Marxists torn between Congress, third front
West Bengal's Marxists can't seem to decide whether to support a Congress-led coalition or to explore the possibility of installing a third front government in the event of a hung Parliament.
Leaders of the Communist Party of India-Marxist (CPI-M) are unanimous that the National Democratic Alliance (NDA) government has to be stopped from coming back to power, but can't seem to agree on the method to ensure that.
The party is speaking in two voices when it comes to discussing the alternative to the NDA coalition.
While veteran party leader Jyoti Basu is advocating a Congress-led coalition that the CPI-M will support from the outside, his compatriots seem keener on looking at an alternative to both the Congress and the NDA in third front.

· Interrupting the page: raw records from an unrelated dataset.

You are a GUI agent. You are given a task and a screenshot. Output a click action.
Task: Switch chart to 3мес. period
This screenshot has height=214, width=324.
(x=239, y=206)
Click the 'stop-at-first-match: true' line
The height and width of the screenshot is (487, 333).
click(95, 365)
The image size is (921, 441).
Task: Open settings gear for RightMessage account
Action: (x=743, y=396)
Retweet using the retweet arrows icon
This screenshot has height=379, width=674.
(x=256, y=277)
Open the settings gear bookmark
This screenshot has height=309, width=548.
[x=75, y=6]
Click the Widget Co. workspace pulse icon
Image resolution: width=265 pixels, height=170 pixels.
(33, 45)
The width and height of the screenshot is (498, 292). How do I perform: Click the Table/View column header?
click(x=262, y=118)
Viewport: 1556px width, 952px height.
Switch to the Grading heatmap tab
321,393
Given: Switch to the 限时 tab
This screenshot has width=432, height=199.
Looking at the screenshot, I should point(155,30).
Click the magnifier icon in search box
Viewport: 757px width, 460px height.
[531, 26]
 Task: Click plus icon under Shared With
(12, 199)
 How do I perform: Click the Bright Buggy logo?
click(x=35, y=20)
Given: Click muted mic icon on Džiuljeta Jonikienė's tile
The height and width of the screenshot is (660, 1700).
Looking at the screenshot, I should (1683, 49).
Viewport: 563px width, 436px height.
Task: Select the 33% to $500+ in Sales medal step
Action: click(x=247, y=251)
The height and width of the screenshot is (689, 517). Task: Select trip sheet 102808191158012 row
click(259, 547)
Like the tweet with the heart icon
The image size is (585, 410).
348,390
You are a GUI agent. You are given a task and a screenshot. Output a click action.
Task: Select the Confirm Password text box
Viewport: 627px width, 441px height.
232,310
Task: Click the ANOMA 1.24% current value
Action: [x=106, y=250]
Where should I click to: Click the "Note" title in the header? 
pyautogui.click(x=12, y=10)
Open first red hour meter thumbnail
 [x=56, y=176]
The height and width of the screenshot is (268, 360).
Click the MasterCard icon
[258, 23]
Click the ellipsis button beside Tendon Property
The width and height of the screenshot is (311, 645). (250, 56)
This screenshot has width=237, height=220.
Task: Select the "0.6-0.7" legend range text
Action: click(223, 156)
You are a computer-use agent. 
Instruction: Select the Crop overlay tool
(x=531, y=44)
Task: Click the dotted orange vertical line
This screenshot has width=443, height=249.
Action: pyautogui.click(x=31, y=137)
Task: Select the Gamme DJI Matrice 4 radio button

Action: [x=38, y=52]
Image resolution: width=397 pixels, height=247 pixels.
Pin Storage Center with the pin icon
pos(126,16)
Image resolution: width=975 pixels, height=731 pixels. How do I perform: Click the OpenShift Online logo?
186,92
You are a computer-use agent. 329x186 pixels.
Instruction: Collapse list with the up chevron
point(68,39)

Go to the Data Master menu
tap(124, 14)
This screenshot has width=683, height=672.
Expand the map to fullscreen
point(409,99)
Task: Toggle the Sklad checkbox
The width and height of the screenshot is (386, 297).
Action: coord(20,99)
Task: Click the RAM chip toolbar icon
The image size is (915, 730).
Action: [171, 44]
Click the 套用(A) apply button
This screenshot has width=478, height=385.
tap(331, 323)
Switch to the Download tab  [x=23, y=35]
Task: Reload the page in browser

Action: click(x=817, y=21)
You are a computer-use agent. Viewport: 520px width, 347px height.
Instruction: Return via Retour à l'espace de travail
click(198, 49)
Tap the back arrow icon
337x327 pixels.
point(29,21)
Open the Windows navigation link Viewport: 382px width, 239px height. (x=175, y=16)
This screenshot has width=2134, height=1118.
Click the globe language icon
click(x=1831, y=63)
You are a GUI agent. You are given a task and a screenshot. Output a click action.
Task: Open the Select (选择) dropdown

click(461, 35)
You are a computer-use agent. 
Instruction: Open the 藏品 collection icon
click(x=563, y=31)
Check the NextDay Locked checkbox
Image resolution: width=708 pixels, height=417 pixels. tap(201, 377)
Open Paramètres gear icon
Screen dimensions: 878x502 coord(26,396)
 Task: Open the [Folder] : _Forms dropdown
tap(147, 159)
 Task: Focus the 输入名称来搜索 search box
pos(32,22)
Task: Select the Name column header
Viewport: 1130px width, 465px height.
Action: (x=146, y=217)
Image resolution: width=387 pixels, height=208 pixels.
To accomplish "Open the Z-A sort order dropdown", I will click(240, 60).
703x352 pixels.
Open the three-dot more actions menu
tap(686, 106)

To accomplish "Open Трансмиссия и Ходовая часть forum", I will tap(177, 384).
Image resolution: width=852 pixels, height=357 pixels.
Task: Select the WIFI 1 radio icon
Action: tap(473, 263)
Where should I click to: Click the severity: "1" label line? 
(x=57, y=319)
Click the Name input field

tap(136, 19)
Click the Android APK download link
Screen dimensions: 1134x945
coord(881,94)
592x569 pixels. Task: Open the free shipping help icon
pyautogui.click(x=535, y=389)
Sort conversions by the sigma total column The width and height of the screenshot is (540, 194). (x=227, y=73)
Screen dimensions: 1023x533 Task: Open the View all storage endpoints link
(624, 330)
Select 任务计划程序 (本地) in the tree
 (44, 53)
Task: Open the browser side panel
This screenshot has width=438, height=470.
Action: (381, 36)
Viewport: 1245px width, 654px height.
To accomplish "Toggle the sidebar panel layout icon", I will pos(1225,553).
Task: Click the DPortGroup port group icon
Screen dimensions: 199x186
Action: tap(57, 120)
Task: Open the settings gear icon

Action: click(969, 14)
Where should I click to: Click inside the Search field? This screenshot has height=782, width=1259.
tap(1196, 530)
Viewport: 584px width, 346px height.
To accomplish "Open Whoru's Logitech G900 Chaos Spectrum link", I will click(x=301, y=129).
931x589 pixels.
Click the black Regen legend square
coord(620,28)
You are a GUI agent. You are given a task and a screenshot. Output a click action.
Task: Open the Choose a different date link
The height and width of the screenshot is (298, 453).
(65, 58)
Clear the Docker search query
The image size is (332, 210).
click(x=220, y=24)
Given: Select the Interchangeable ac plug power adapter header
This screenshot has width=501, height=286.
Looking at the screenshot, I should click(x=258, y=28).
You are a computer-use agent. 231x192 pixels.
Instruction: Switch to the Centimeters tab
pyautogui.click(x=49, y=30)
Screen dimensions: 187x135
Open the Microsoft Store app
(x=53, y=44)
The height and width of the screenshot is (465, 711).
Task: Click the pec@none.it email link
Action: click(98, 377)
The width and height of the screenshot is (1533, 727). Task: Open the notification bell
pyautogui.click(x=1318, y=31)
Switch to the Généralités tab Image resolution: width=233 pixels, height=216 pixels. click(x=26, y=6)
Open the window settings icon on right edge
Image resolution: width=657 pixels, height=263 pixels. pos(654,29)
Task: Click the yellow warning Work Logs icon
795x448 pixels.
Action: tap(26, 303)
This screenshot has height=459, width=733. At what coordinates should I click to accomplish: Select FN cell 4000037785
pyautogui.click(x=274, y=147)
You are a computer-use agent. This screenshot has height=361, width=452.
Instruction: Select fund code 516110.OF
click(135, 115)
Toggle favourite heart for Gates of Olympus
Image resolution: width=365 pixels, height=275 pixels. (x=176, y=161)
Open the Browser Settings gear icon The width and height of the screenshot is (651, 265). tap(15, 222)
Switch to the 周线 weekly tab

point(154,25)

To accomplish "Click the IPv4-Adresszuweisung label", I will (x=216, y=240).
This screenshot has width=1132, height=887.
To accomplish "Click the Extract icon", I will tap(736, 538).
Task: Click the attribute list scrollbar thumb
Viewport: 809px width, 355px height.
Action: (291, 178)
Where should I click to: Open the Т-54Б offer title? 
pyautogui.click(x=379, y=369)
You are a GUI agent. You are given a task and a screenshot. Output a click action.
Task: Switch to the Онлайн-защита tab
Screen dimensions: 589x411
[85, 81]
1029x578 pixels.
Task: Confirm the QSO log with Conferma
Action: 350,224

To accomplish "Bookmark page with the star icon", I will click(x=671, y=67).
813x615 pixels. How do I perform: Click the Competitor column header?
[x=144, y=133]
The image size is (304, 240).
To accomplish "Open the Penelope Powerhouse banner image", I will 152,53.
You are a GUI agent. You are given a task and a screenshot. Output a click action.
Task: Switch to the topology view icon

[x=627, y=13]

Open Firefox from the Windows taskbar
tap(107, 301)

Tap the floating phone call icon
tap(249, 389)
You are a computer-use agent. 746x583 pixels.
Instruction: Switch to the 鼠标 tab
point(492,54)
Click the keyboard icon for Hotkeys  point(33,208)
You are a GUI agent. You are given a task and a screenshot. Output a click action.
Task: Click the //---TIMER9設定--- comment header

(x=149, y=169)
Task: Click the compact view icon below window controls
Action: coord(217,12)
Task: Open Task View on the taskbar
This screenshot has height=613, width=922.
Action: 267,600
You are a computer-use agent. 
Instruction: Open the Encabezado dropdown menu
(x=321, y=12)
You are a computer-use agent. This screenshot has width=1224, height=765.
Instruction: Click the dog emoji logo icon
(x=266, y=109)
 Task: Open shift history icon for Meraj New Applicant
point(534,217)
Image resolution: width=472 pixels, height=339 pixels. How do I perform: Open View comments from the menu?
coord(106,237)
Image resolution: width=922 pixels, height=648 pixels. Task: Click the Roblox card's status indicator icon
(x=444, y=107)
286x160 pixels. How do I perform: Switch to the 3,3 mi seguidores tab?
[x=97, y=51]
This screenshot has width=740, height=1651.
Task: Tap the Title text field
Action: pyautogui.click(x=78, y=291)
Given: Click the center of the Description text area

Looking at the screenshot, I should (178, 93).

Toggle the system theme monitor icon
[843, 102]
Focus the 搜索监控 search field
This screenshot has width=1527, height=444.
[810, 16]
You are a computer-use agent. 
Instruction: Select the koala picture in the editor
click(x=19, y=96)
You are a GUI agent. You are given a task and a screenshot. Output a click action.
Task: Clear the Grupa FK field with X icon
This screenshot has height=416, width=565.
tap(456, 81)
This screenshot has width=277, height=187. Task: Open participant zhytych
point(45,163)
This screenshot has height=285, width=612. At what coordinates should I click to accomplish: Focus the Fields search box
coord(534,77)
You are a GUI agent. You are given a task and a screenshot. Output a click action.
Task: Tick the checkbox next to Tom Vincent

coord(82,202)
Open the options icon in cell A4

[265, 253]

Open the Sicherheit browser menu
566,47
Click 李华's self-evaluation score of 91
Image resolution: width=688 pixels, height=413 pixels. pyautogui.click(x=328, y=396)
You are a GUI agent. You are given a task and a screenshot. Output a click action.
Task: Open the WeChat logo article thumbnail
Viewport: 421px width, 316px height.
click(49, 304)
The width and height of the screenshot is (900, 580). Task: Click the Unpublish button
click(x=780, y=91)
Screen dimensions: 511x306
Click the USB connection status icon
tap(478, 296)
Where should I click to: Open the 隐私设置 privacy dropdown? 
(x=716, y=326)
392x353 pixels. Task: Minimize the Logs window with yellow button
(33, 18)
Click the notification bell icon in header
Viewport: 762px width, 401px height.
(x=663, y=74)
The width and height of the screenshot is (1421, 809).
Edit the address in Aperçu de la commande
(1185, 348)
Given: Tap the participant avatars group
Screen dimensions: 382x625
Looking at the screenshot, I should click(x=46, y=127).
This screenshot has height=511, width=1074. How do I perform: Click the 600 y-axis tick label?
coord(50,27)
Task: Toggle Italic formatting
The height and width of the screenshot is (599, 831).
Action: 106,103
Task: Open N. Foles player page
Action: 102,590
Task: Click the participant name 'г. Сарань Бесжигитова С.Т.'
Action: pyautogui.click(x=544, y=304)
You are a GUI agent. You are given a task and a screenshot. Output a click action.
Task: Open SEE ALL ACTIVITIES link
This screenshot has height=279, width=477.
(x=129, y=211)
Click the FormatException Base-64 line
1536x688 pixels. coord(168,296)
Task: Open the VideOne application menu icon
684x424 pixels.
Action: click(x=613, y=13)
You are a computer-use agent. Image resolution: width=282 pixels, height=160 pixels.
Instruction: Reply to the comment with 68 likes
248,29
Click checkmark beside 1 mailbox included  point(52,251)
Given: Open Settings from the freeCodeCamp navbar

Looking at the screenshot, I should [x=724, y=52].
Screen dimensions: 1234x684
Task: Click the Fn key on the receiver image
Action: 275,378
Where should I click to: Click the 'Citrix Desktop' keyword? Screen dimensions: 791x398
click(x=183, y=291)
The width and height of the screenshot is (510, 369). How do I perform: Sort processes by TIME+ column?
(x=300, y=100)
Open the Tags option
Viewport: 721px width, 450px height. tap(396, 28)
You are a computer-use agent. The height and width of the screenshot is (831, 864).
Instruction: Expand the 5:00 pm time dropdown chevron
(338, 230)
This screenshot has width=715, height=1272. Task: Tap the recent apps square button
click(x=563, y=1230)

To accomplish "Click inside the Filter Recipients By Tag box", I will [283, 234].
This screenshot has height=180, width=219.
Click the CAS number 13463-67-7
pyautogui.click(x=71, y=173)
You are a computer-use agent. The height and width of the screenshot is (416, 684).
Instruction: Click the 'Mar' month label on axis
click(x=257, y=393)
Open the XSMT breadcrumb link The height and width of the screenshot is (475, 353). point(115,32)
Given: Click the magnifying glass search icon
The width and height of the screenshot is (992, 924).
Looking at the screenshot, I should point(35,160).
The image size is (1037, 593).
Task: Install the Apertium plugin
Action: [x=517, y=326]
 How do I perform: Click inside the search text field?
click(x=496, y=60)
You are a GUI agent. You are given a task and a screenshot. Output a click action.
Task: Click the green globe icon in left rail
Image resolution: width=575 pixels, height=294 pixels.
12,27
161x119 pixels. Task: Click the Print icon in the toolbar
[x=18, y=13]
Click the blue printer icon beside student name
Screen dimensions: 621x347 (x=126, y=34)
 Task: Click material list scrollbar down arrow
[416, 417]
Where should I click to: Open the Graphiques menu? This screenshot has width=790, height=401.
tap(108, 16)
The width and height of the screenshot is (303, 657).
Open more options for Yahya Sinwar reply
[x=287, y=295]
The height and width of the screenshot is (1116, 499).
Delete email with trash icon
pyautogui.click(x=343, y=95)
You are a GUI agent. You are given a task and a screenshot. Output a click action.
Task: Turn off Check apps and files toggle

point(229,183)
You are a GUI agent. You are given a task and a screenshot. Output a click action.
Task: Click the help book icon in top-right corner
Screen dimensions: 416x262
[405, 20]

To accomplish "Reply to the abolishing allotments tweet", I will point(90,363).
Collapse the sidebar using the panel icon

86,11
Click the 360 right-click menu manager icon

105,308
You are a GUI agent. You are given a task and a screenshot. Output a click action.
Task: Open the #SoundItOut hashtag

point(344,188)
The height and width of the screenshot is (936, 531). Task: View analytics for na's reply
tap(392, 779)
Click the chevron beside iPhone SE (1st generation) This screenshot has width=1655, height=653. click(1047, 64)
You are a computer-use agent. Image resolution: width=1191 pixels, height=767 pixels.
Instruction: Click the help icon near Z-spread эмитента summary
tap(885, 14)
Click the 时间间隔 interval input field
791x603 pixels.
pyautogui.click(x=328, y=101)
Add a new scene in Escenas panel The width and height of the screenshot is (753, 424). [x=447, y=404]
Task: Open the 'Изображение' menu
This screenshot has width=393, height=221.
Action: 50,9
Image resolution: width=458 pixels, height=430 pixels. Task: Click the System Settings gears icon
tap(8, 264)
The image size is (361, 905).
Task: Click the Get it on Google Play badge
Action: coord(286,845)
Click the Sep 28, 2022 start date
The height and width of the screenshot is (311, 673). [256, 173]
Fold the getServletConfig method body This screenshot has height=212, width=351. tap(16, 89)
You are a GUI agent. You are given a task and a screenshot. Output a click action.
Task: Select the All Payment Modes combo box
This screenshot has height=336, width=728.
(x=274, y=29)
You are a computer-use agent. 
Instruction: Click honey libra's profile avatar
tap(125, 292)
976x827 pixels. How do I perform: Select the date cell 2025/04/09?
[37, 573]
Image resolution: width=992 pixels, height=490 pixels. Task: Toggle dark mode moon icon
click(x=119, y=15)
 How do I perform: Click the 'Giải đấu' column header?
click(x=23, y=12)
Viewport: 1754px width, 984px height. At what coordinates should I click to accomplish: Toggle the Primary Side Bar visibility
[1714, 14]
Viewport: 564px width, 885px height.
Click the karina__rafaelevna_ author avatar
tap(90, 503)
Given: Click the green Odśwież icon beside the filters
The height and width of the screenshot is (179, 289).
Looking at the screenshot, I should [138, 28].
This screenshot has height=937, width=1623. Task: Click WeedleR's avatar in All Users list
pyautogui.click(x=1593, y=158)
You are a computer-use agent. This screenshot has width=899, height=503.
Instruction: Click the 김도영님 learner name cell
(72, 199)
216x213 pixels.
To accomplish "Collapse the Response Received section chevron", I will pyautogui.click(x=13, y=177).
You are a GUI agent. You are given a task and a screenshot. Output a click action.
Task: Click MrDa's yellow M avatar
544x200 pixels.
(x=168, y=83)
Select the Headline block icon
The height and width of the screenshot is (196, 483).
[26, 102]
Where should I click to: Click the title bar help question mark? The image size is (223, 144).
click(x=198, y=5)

The CPI-M, the largest Indian leftist group that is expected to bag up to 40 seats in the 545-member parliament, will play a vital role in installing a non-NDA coalition.
Basu, who came close to becoming prime minister in 1998, is clear that supporting a Congress-led coalition was the only viable way to keep the Bharatiya Janata Party (BJP)-led NDA out of power.
Addressing election rallies in support of CPI-M candidates in West Bengal, he has repeatedly said his party would support Congress president Sonia Gandhi's candidature for the prime minister's post.
But others in the party believe the option of erecting a third front government should be explored first.
"Discussions have begun in Delhi on the third front," said West Bengal Chief Minister and CPI-M politburo member Buddhadeb Bhattacharya.
The pro-third front camp in the CPI-M has been encouraged by exit poll figures that show a considerable fall in the number of seats initially expected to be bagged by the BJP and the Congress.
"The party line is clear. First, explore the option of a third front. If that fails, a Congress-led coalition can be supported," a senior CPI-M leader said.
But, Basu appears convinced that the non-BJP and non-Congress parties were too disparate to form their own coalition.
The CPI-M's compulsion in trying the third front first is understandable because at least three of its partners in West Bengal's ruling coalition oppose the idea of supporting the Congress.
The Forward Bloc, the Communist Party of India and the Revolutionary Socialist Party have always dissented whenever the CPI-M as broached the issue of support to the Congress.
The party is hoping that it can convince its coalition partners to support a Congress-led government if it is proved that all other options of stopping the NDA from taking power have been exhausted.